Antes, o presidente e os seus eram do chamado baixo clero. Tinham que ganhar dinheiro miúdo com rachadinhas e construções de prédios nas periferias, tudo organizado pelas milícias. As forças em jogo deram uma sacudida no tabuleiro e a turma conseguiu operar uma imensa ascensão social —chegaram ao topo da pirâmide, a Presidência. Agora que têm o controle das inúmeras pastas e portas que nosso sistema presidencial permite, os negócios podem finalmente se expandir, na graúda. Agora a escala é de milhões, ops bilhões.

Na última semana fomos agraciados com roteiros mirabolantes dessas negociações. O que fica cada vez mais claro é que fazemos negócio, não fazemos política. É o que explicita a frase que já virou rotina nas manchetes do país: o ministro, o general, o presidente, o cabo “se alinham a interesses privados”.

Depoimento de Luiz Paulo Dominguetti Pereira, que denunciou pedido de propina de 1 US$ por vacina, à CPI da Covid
Depoimento de Luiz Paulo Dominguetti Pereira, que denunciou pedido de propina de 1 US$ por vacina, à CPI da Covid - Pedro Ladeira - 1.jul.2021/Folhapress

Contardo Calligaris tinha uma tese curiosa: “Veja a frase ‘O Brasil não é para principiantes’. Isso supõe que a nossa malandragem nos torna especiais e só interpretáveis por especialistas.

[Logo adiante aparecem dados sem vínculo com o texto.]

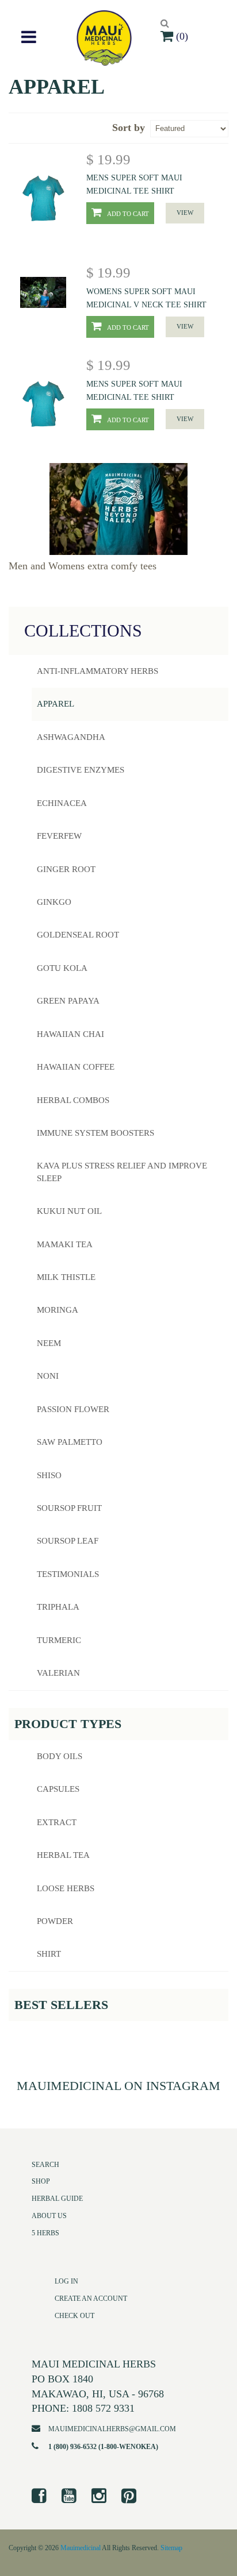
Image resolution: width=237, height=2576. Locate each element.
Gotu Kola (62, 968)
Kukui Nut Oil (69, 1211)
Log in (66, 2281)
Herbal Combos (73, 1100)
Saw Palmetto (69, 1442)
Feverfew (59, 835)
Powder (55, 1921)
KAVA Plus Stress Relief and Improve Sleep (122, 1171)
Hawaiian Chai (70, 1034)
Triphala (58, 1606)
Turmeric (59, 1640)
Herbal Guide (57, 2199)
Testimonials (68, 1574)
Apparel (55, 703)
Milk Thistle (66, 1277)
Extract (57, 1822)
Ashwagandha (71, 737)
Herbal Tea (63, 1855)
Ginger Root (66, 869)
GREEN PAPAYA (68, 1000)
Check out (74, 2316)
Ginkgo (54, 902)
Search (45, 2165)
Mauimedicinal (80, 2548)
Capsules (58, 1789)
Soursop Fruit (69, 1508)
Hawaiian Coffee (75, 1066)
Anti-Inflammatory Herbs (97, 671)
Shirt (49, 1953)
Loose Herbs (65, 1888)
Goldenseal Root (78, 934)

Pelo contrário: o Brasil é para amadores e principiantes. Porque pagar e corromper é muito fácil. O difícil é construir uma coletividade em que haja leis, institucionalidade. O difícil é ser moral. Ser imoral é que é para principiantes. A malandragem é uma conduta moral de uma criança de nove anos. O difícil é crescer. Governar pagando o cara para votar comigo é que é amador. O profissional é construir um discurso que convença, é falar com o outro”.

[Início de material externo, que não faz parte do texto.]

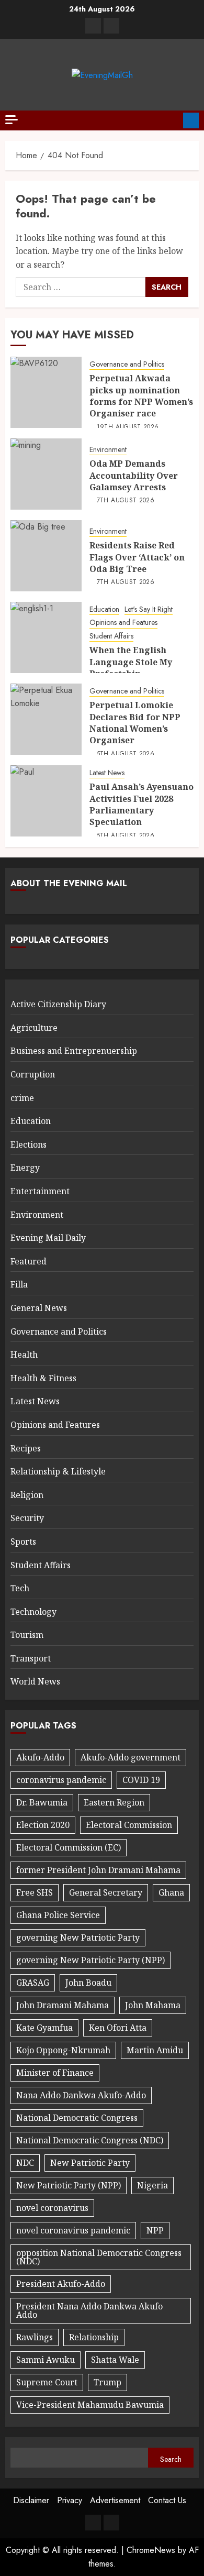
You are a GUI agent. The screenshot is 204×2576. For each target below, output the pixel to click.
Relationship (94, 2337)
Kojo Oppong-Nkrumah (63, 2050)
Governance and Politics (126, 364)
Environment (108, 450)
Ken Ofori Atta (117, 2027)
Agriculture (34, 1027)
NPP (155, 2230)
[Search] (171, 120)
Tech (19, 1588)
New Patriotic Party (90, 2162)
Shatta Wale (115, 2359)
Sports (23, 1541)
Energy (25, 1167)
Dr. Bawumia (41, 1802)
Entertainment (40, 1191)
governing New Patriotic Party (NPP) (90, 1960)
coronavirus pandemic (61, 1780)
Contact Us (167, 2500)
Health (24, 1354)
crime (22, 1098)
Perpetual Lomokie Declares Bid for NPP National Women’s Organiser (134, 722)
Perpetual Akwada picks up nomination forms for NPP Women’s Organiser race (141, 395)
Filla (19, 1284)
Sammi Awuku (45, 2359)
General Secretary (105, 1892)
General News (38, 1308)
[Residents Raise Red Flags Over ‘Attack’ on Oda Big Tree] (46, 555)
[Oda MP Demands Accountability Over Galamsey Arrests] (46, 474)
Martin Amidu (155, 2050)
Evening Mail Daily (48, 1237)
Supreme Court (46, 2382)
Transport (30, 1658)
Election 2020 (43, 1825)
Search (171, 2459)
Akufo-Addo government (130, 1757)
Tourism (26, 1635)
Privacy (69, 2500)
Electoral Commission (129, 1825)
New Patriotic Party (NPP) (68, 2185)
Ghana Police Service (58, 1915)
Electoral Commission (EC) (68, 1847)
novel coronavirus (52, 2208)
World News (35, 1681)
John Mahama (152, 2005)
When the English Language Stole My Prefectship (130, 661)
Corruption (32, 1074)
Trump (107, 2382)
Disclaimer (31, 2500)
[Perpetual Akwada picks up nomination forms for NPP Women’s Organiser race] (46, 392)
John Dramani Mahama (62, 2005)
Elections (28, 1144)
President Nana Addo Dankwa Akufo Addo (89, 2310)
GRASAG (32, 1982)
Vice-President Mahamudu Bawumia (90, 2404)
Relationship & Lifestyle (58, 1471)
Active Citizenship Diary (58, 1004)
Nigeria (152, 2185)
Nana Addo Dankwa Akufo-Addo (81, 2095)
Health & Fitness (43, 1378)
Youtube (191, 120)
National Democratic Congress (77, 2117)
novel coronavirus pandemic (73, 2230)
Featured (28, 1261)
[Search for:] (80, 287)
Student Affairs (111, 636)
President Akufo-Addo (60, 2283)
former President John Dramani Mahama (98, 1870)
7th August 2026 (125, 501)
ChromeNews (151, 2550)
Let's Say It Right (148, 609)
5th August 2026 (125, 754)
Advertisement (115, 2500)
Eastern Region (114, 1802)
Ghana (171, 1892)
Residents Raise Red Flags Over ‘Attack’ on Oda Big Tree (137, 557)
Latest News (106, 773)
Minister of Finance (55, 2072)
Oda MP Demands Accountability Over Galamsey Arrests (133, 475)
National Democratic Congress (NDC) (89, 2140)
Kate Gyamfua (44, 2027)
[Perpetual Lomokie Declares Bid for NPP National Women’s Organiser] (46, 719)
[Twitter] (111, 26)
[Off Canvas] (11, 119)
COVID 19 (141, 1780)
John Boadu (88, 1982)
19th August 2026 (128, 427)
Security (27, 1518)
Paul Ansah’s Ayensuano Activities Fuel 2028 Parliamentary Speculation (141, 804)
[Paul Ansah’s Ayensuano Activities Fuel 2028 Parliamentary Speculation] (46, 800)
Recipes (25, 1448)
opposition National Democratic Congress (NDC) (99, 2257)
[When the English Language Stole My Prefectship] (46, 637)
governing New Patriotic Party (78, 1937)
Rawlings (34, 2337)
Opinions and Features (123, 623)
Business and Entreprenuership (73, 1050)
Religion (26, 1495)
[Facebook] (93, 26)
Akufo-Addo (40, 1757)
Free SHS (34, 1892)
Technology (33, 1611)
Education (104, 609)
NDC (25, 2162)
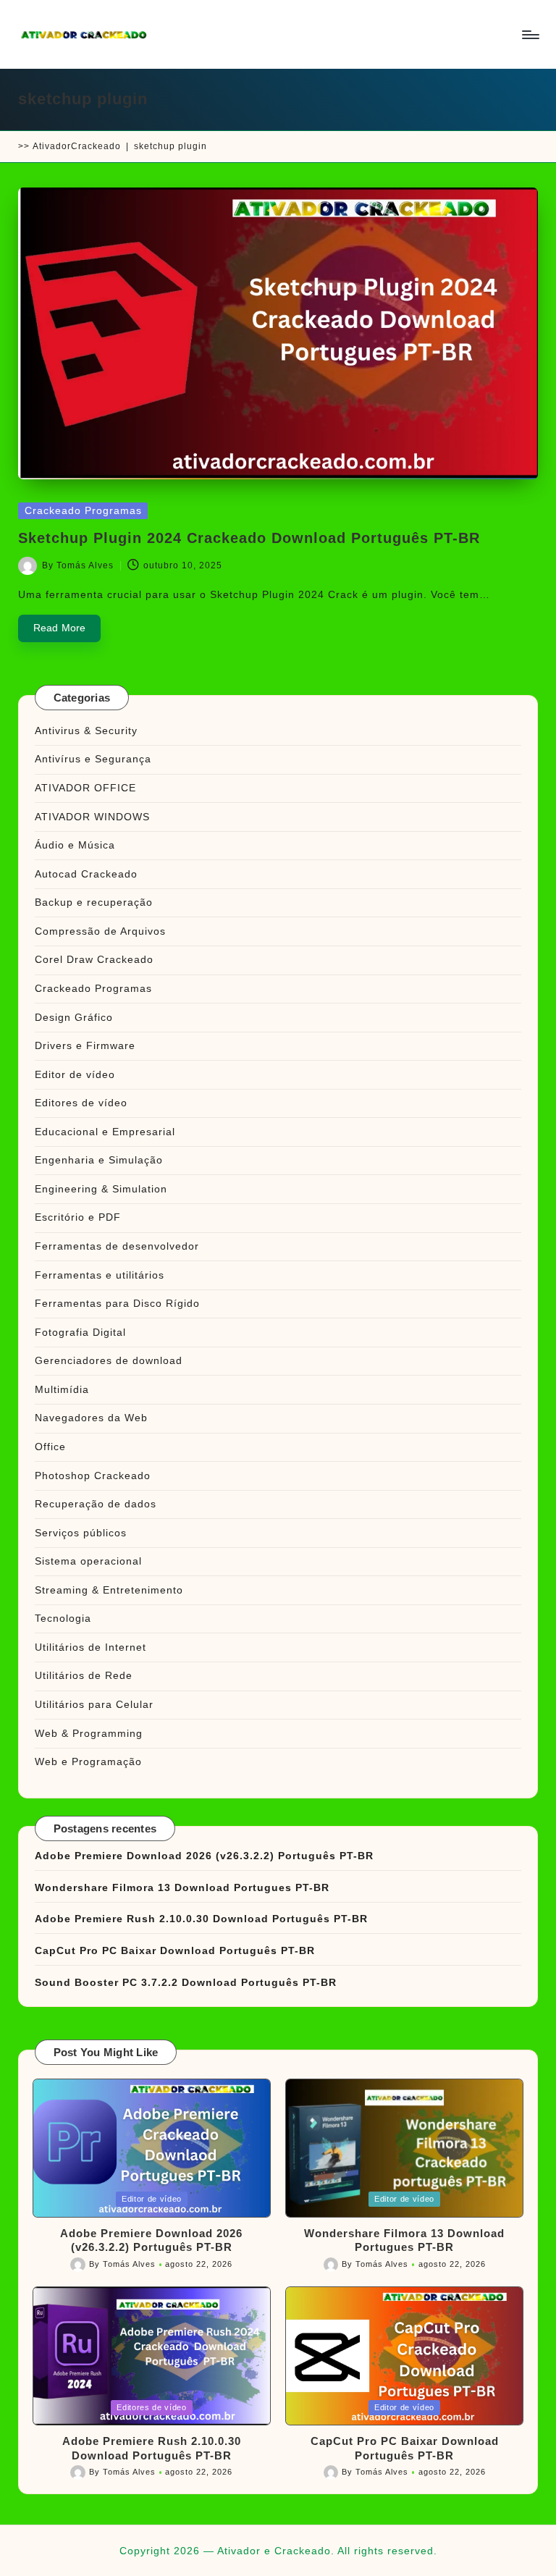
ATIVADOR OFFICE (85, 788)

Este é um pequeno trecho de uma longa (e bela) entrevista que ele deu a Reinaldo Azevedo, na revista Primeira Leitura, em 2006, quando Contardo voltou a morar no Brasil depois de uma década nos Estados Unidos.

Desenhando: se fazemos negociatas, fazemos acordos privados. Não fazemos políticas públicas. Isso é ser principiante. É estar de fato antes do princípio da coisa pública, da república. Mesmo de civilização humana —que parte da premissa de um conceito de coletivo, do comum a todos. É ser principiante ou mesmo pré-escolar na história psicopolítica de um país. Eu seria menos generosa no diagnóstico: estamos na faixa etária dos dois anos no tocante à relação com o outro, o limite e o espaço coletivo.

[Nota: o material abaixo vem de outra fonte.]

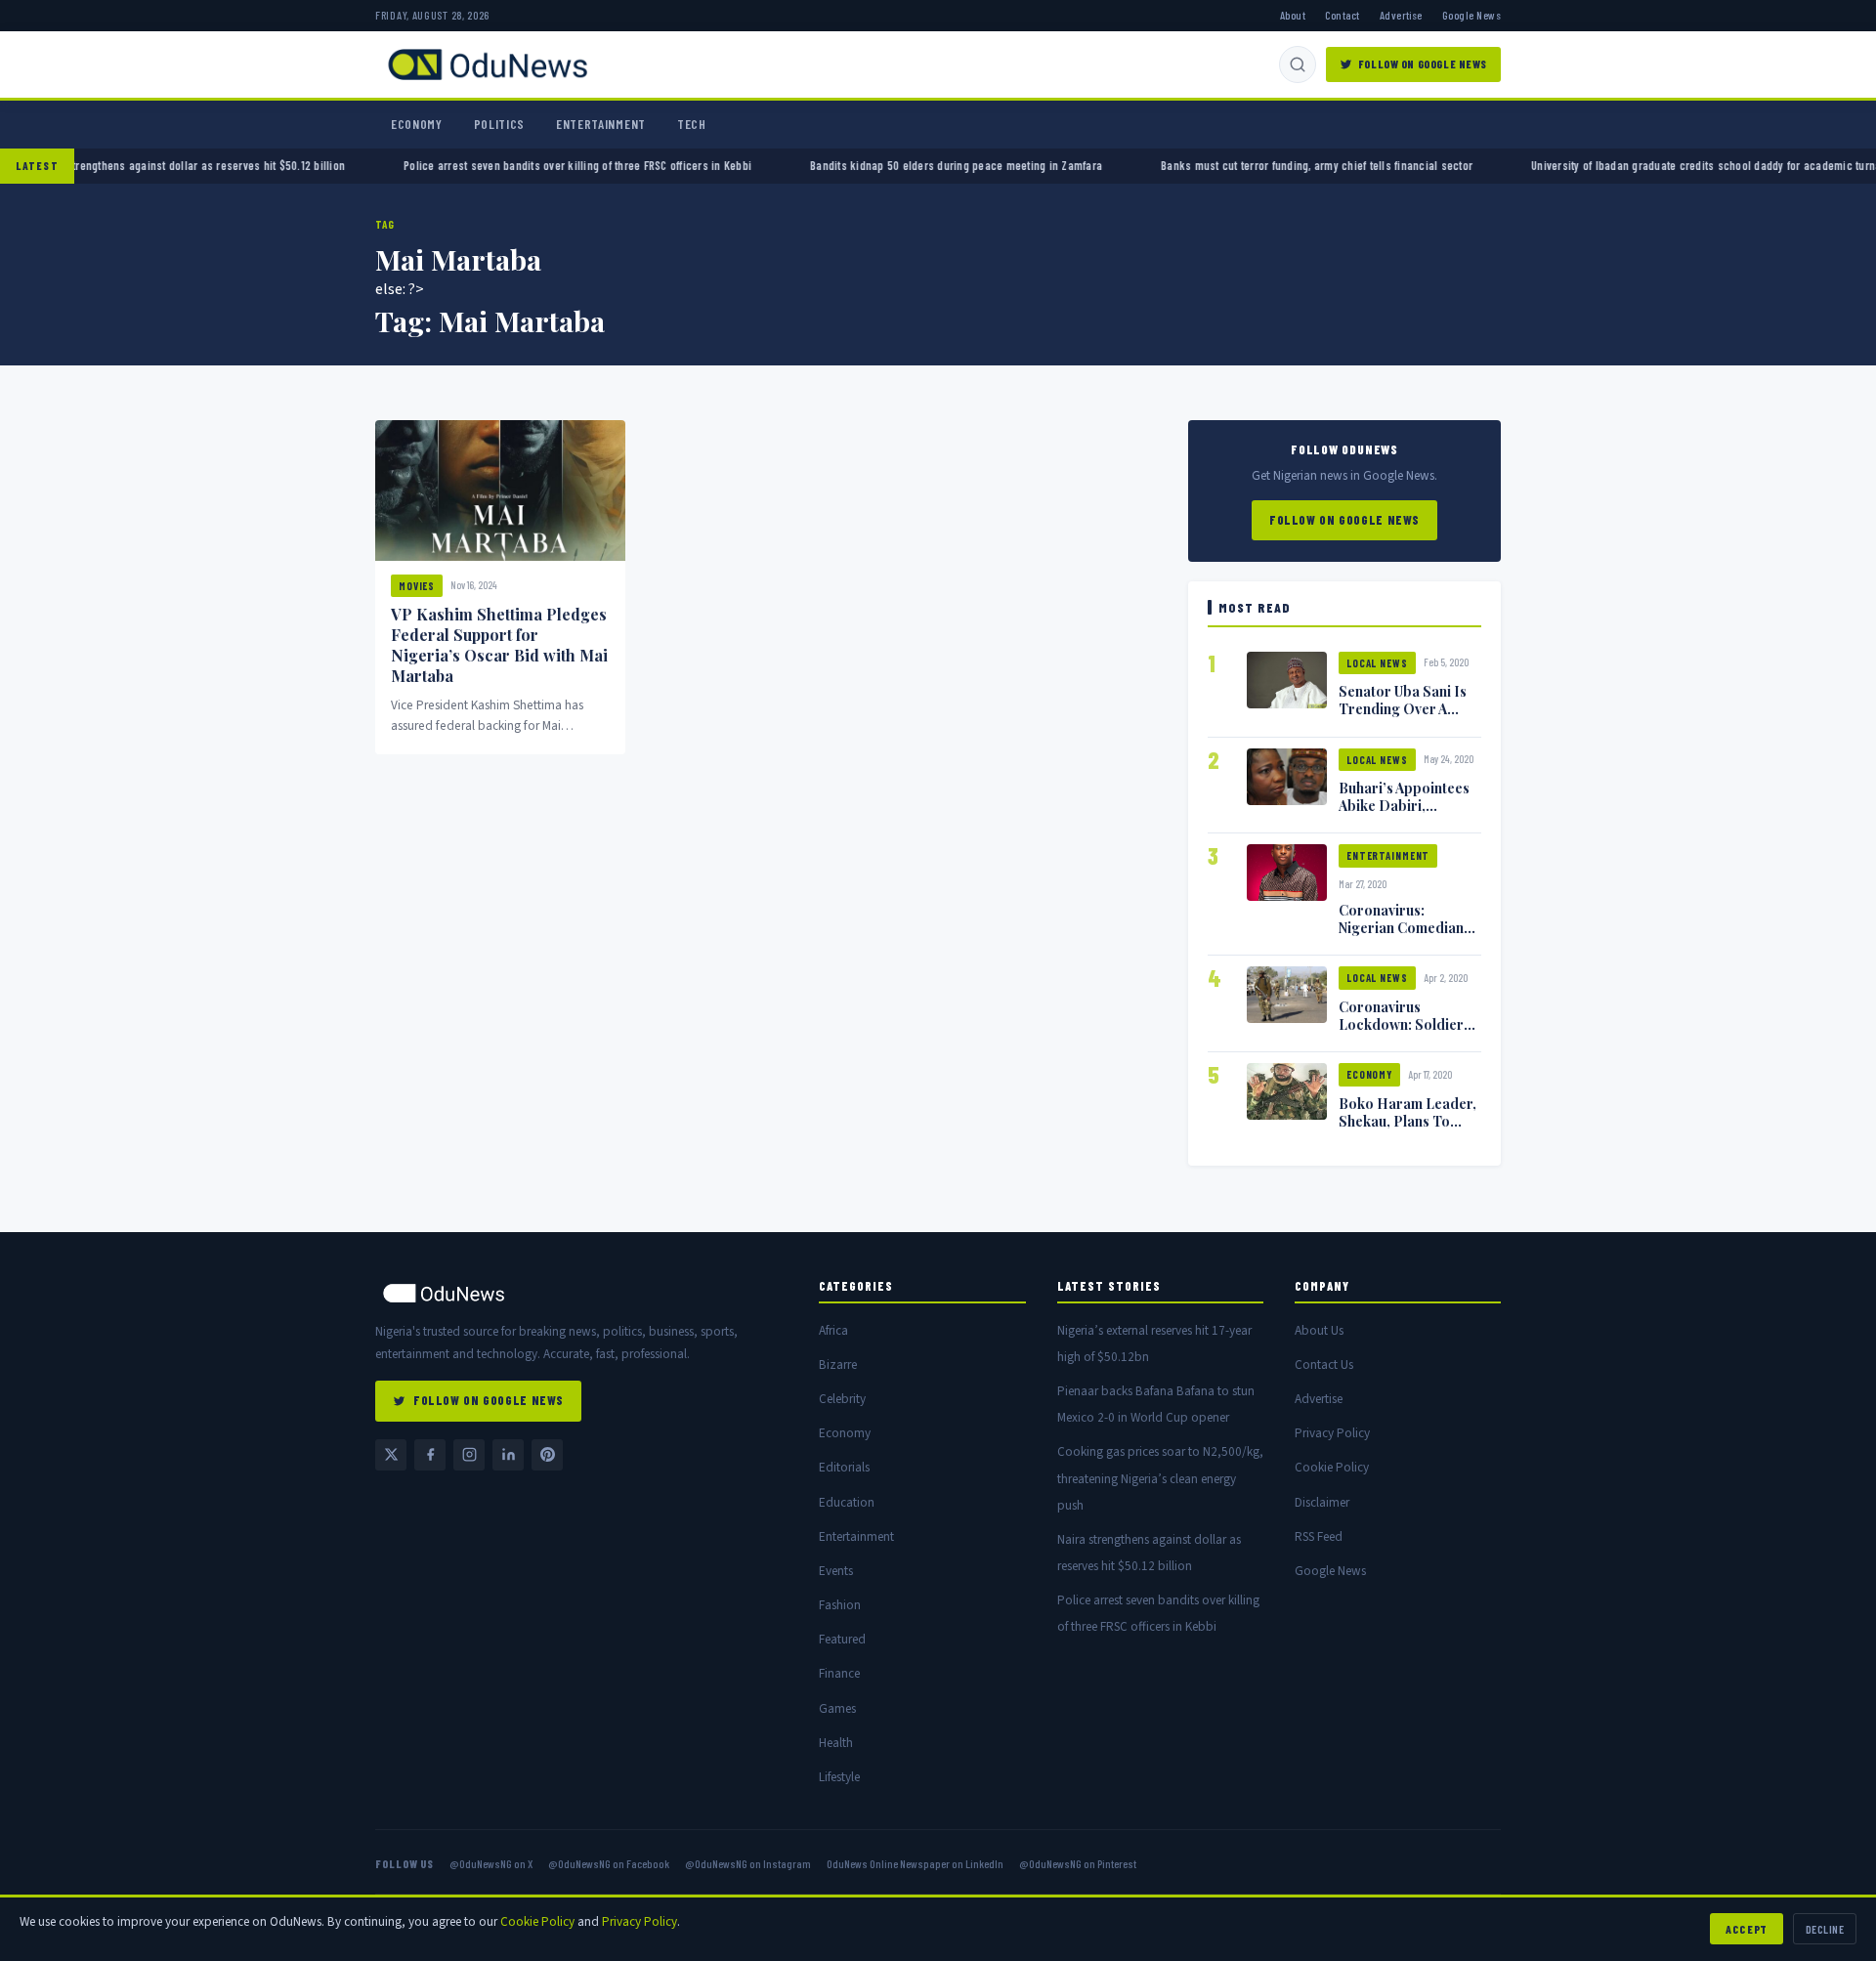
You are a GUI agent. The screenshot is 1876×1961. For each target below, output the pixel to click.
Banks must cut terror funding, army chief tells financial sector (1256, 165)
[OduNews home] (581, 1293)
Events (836, 1570)
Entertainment (601, 124)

O poder no Brasil (no mundo neoliberal?) é invariavelmente um balcão de negócios. Afinal, eu tenho coisa para vender e você quer comprar. Ou vice-versa. A gente aqui faz qualquer negócio. Parecer? Lei? Cargo? Diretriz? Objetos? Dejetos? O que você quiser, o que for bom para mim, para o meu grupinho. Vidas, histórias, subjetividades? Valendo um dólar ou menos, o que importa é a “janela de oportunidade” para o Eu.

E a lógica narcísica não para aí. Pois, diante de tudo isso, por que continuamos repetindo “o Brasil não é para principiantes”? Parece que nos apegamos ao gozo do “caos Brasil”. Nos lambuzamos com ele, nos afundamos nas ideias de que “esse país não presta, esse país não é sério, é uma zona, não tem jeito”. A excitação em torno do último absurdo do Planalto, do Congresso, da CPI, de fulano, beltrano. Seria uma defesa? Talvez só consigamos ler os jornais e encarar a realidade com o escudo protetor de nosso narcisismo que sim, precisaria ser muito descolado para dar conta de todo o caos, de todo esse horror cotidiano. E quase com orgulho disso. Uma forma curiosa e invertida de distinção.

Cá entre nós, é triste saber que Contardo voltou para morrer, 15 anos depois dessa entrevista, no mesmo país, ou quem sabe num país pior. Tão principiante. Tão primário.